Hugo m'a confronté. Ariana m'a légèrement fait savoir ce qu'elle en pensait. Mais entendre Damian, sa voix à lui, victime directe de ma mauvaise décision, me hérisse les poils.

— Je...

— Et me dis pas que t'es désolé Raf. Les mots n'effaceront que dalle.

Ses mots me transpercent comme des balles, alors je décide de me taire.
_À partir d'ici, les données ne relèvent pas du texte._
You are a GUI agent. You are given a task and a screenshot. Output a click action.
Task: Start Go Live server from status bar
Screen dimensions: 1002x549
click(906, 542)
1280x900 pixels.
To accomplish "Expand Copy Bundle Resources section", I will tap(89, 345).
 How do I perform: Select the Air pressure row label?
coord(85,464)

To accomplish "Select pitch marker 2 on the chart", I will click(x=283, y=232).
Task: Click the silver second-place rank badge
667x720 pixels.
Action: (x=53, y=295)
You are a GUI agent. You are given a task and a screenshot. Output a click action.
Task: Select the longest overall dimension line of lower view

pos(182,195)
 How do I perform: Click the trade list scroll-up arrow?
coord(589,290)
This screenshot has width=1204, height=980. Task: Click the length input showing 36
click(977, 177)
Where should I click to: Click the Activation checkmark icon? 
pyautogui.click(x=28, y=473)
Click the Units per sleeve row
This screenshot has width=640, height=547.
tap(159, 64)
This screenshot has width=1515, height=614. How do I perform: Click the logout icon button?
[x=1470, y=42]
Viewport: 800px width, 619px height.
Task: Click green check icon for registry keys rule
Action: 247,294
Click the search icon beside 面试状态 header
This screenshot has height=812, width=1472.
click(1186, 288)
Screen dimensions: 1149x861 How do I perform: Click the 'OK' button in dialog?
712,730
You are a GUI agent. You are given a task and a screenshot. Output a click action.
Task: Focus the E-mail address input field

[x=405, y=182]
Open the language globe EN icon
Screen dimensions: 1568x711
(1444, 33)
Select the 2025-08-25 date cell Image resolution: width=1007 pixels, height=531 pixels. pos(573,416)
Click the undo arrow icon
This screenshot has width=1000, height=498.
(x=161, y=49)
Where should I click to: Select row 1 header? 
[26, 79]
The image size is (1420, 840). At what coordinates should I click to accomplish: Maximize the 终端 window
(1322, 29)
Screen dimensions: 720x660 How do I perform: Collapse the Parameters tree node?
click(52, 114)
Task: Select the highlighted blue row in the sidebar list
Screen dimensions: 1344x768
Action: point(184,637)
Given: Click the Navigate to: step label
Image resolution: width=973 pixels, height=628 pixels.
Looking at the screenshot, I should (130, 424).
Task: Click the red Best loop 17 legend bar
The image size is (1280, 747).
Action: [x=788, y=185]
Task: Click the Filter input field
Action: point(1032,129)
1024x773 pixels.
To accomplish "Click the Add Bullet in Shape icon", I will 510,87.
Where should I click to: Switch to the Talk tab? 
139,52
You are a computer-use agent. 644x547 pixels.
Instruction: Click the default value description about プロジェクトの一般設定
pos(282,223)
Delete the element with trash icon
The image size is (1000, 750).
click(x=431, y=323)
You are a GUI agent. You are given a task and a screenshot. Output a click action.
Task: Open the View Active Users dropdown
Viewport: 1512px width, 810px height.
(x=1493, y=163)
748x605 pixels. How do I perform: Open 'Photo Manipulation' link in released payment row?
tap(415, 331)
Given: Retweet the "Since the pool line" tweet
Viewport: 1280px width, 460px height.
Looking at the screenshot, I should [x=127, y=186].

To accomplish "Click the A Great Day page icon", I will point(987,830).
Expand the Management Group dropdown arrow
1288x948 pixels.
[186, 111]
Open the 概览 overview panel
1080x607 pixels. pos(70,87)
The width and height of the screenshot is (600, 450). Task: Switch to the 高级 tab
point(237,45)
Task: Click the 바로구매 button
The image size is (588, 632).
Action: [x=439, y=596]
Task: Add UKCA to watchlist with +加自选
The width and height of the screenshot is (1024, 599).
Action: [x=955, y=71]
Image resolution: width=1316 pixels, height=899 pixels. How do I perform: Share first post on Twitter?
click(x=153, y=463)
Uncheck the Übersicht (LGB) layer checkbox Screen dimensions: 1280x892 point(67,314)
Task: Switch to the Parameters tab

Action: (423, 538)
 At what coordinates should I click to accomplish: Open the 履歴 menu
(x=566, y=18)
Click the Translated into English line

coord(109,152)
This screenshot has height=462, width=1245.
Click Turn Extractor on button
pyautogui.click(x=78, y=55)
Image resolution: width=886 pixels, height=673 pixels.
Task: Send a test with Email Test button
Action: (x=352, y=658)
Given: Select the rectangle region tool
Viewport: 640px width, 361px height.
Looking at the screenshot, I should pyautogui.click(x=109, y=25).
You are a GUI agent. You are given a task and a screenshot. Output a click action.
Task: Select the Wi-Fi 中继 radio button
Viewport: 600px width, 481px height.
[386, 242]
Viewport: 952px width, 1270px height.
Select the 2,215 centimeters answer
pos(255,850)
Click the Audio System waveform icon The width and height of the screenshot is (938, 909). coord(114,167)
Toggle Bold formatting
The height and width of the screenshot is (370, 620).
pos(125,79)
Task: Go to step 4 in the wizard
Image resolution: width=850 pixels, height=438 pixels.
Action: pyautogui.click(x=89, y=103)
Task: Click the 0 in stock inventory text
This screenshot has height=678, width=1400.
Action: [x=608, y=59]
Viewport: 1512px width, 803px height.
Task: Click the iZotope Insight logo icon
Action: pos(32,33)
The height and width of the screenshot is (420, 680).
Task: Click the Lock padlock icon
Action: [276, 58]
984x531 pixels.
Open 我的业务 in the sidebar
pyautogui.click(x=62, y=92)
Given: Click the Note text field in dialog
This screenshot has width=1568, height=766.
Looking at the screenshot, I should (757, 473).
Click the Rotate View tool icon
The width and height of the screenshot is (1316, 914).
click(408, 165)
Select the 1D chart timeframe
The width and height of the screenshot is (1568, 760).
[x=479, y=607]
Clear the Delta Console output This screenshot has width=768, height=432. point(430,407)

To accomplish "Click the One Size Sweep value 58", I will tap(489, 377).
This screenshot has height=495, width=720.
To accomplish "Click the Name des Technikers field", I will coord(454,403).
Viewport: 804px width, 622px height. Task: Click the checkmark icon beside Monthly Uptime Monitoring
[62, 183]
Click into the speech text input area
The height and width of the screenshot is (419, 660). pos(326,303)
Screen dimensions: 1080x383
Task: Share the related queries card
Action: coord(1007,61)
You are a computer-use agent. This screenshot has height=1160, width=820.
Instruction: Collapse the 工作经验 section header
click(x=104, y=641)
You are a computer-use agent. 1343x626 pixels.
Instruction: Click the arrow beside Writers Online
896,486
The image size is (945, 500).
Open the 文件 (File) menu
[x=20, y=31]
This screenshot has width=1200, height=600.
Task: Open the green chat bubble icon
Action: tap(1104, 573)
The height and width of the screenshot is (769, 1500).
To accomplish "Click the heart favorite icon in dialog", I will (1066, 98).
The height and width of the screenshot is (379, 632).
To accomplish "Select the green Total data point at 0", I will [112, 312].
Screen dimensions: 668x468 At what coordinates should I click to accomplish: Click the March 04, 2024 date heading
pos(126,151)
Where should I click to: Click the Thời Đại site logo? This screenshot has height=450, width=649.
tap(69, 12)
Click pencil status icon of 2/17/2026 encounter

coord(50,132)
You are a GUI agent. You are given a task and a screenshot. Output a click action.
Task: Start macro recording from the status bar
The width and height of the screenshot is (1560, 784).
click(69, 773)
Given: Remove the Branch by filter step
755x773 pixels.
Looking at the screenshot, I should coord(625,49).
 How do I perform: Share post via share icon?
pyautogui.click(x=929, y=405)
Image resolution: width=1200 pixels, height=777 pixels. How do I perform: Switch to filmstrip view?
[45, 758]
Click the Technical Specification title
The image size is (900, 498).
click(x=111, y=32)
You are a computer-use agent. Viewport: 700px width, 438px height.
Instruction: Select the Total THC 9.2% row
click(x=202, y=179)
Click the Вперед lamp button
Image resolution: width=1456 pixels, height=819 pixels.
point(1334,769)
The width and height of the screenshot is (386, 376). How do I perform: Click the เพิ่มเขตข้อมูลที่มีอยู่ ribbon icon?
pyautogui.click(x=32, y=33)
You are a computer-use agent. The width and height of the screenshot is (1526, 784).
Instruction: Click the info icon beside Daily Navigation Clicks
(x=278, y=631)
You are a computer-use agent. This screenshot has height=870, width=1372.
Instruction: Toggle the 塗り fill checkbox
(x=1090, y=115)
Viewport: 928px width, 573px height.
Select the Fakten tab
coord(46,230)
Que pourrais-je dire de toute manière ? Seul le temps pourra m'amener des mots, des réponses à lui donner, des excuses à lui faire. Pour le moment, je ne peux qu'encaisser le fait d'être celui qui a ruiné sa vie.

Nous roulons dans le silence jusqu'au lycée. La cloche n'a pas encore sonné lorsque je me gare juste en face de l'entrée.

Je n'essaye même pas de le retenir lorsqu'il sort de la voiture pour s'adosser à sa portière, les yeux rivés sur les portes du hall. Lorsque celles-ci s'ouvrent, il rabat sa capuche sur ses yeux, et enfonce ses mains dans les poches de son jean.

Un tremblement le secoue, je reste stupéfait.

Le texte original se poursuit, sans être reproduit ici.